Seither können Studierende ihr Studium mit dem Bachelor schneller abschließen. Wer nachher noch einen Master draufsetzt, wird in der Statistik doppelt gezählt. Nimmt man allein die Erstabsolventen, stieg die Zahl im gleichen Zeitraum nur von 172 600 auf 309 600.
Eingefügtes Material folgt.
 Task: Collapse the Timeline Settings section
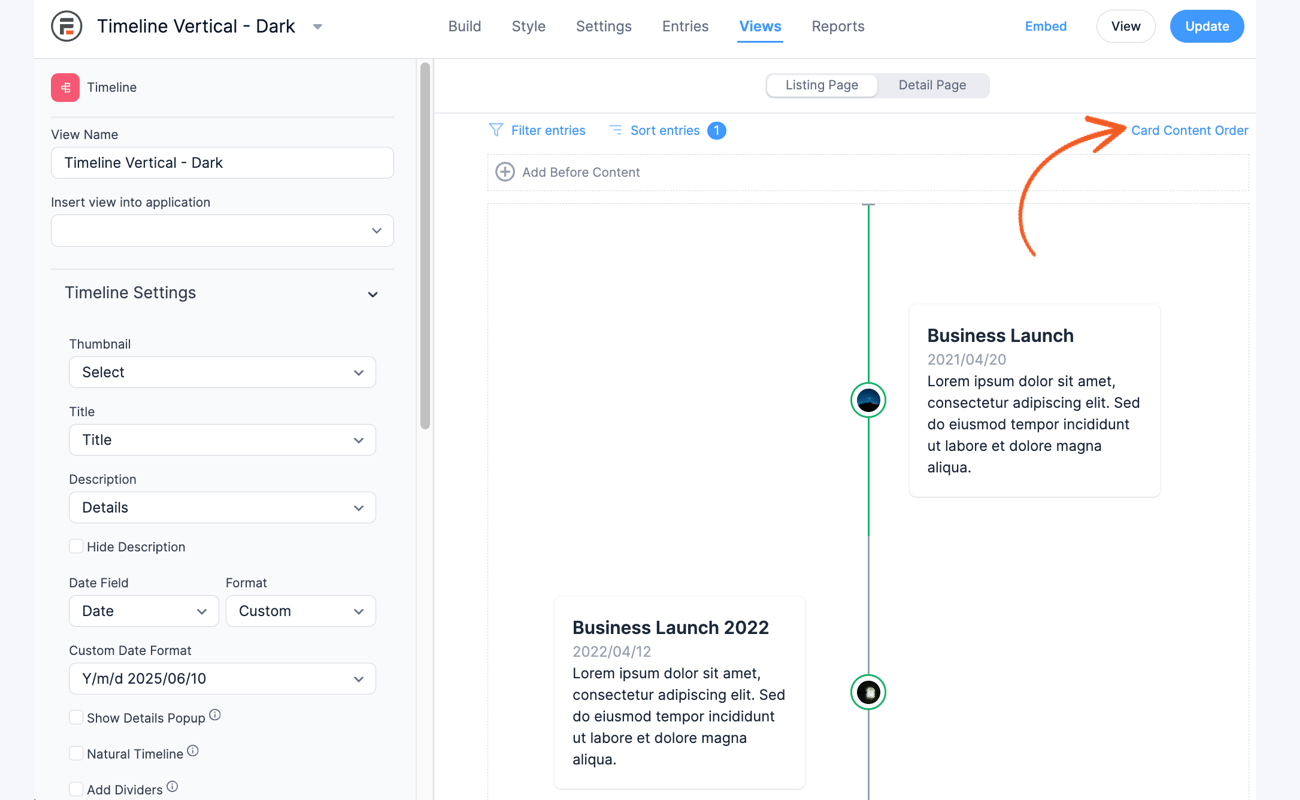pos(371,293)
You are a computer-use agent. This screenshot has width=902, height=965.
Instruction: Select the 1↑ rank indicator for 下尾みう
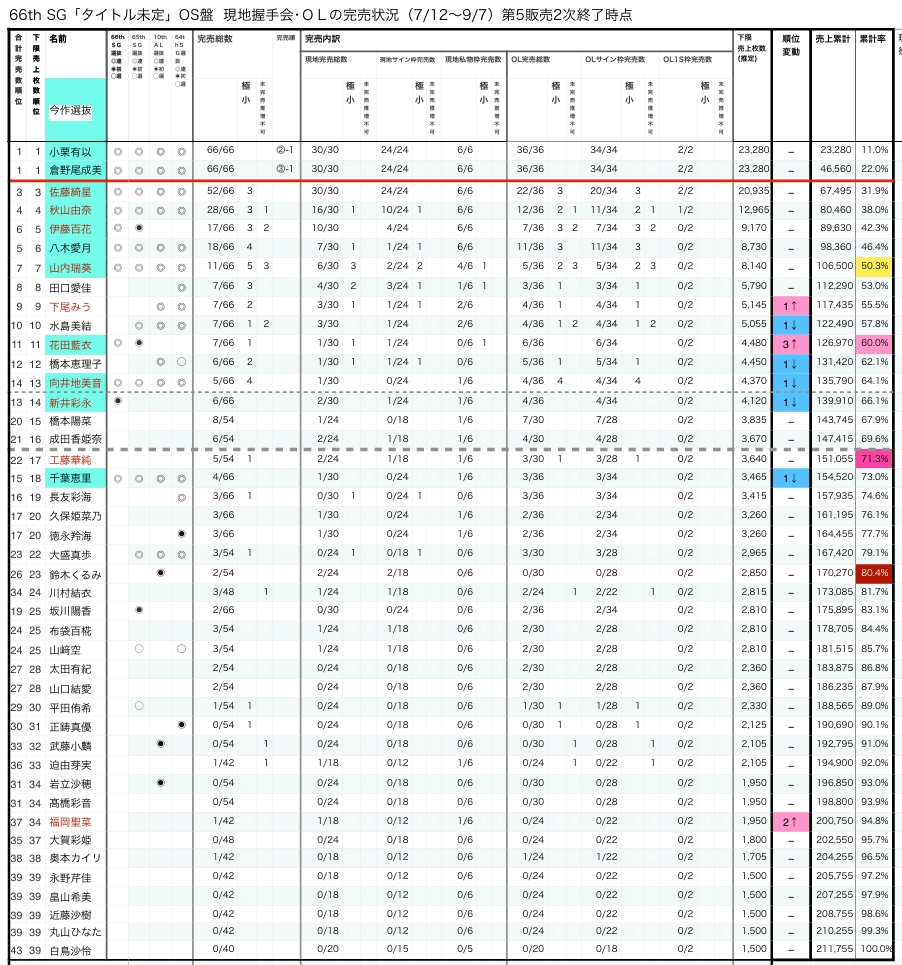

2002 gab es erst 1000 Bachelor und 2200 Masterabschlüsse — 2012 waren es rund 183 200 Bachelor- und 58 600 Masterabschlüsse. Der Bachelor ist inzwischen der mit Abstand häufigste Hochschulabschluss: 44,3 Prozent der Absolventen erwarben 2012 diesen Titel.

Mit großem Abstand folgen inzwischen die traditionellen Uni-Abschlüsse: Nur noch 19,4 Prozent der Absolventen schließen ihr Studium mit einem Titel wie etwa Magister ab. 14,2 Prozent machten 2012 einen Master, 9,4 Prozent legten eine Lehramtsprüfung ab, 6,5 Prozent promovierten, 6,2 Prozent erwarben einen herkömmlichen Fachhochschulabschluss.

Weitere Folge der Bologna-Reform: Die Absolventen werden immer jünger. Wegen der kürzeren Bachelor-Studiengänge ging die durchschnittliche Studiendauer zwischen 2002 und 2012 von 10,6 auf 8,8 Fachsemester zurück. Dadurch sank das Durchschnittsalter der Erstabsolventen von 28,1 auf 26,6 Jahre.